| WRITTEN EXERCISE |
Reproduce the records below line for line, without changing anything.

| DATA FOR THIS EXERCISE |

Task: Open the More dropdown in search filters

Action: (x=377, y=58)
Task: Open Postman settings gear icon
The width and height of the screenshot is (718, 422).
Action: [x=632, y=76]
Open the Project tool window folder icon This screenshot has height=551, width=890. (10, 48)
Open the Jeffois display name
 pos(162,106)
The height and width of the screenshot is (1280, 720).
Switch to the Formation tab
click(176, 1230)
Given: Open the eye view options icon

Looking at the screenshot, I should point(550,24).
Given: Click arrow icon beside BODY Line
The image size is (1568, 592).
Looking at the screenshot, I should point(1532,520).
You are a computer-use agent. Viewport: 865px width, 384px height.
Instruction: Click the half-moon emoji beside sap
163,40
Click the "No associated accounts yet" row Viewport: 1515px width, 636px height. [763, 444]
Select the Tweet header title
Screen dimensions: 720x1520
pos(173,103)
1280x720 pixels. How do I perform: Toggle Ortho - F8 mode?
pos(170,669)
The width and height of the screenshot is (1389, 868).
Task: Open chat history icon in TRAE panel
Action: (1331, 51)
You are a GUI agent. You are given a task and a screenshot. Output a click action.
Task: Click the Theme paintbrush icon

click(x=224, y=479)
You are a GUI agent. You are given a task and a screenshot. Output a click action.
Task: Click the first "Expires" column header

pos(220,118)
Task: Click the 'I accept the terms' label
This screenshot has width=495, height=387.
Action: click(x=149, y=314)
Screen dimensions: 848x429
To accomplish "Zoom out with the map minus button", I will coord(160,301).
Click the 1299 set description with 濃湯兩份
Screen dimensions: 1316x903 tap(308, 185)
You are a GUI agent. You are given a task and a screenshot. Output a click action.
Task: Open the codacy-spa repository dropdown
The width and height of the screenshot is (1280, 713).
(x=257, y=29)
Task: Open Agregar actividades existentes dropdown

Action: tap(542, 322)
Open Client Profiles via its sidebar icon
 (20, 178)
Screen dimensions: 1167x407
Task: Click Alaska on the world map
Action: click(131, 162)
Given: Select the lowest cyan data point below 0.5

| FINAL RESULT |
Task: Open the More dropdown in search filters

Action: (x=377, y=58)
Task: Open Postman settings gear icon
The width and height of the screenshot is (718, 422).
Action: [x=632, y=76]
Open the Project tool window folder icon This screenshot has height=551, width=890. (10, 48)
Open the Jeffois display name
 pos(162,106)
The height and width of the screenshot is (1280, 720).
Switch to the Formation tab
click(176, 1230)
Given: Open the eye view options icon

Looking at the screenshot, I should point(550,24).
Given: Click arrow icon beside BODY Line
The image size is (1568, 592).
Looking at the screenshot, I should point(1532,520).
You are a computer-use agent. Viewport: 865px width, 384px height.
Instruction: Click the half-moon emoji beside sap
163,40
Click the "No associated accounts yet" row Viewport: 1515px width, 636px height. [763, 444]
Select the Tweet header title
Screen dimensions: 720x1520
pos(173,103)
1280x720 pixels. How do I perform: Toggle Ortho - F8 mode?
pos(170,669)
The width and height of the screenshot is (1389, 868).
Task: Open chat history icon in TRAE panel
Action: (1331, 51)
You are a GUI agent. You are given a task and a screenshot. Output a click action.
Task: Click the Theme paintbrush icon

click(x=224, y=479)
You are a GUI agent. You are given a task and a screenshot. Output a click action.
Task: Click the first "Expires" column header

pos(220,118)
Task: Click the 'I accept the terms' label
This screenshot has width=495, height=387.
Action: click(x=149, y=314)
Screen dimensions: 848x429
To accomplish "Zoom out with the map minus button", I will coord(160,301).
Click the 1299 set description with 濃湯兩份
Screen dimensions: 1316x903 tap(308, 185)
You are a GUI agent. You are given a task and a screenshot. Output a click action.
Task: Open the codacy-spa repository dropdown
The width and height of the screenshot is (1280, 713).
(x=257, y=29)
Task: Open Agregar actividades existentes dropdown

Action: tap(542, 322)
Open Client Profiles via its sidebar icon
 (20, 178)
Screen dimensions: 1167x407
Task: Click Alaska on the world map
Action: click(131, 162)
Given: Select the lowest cyan data point below 0.5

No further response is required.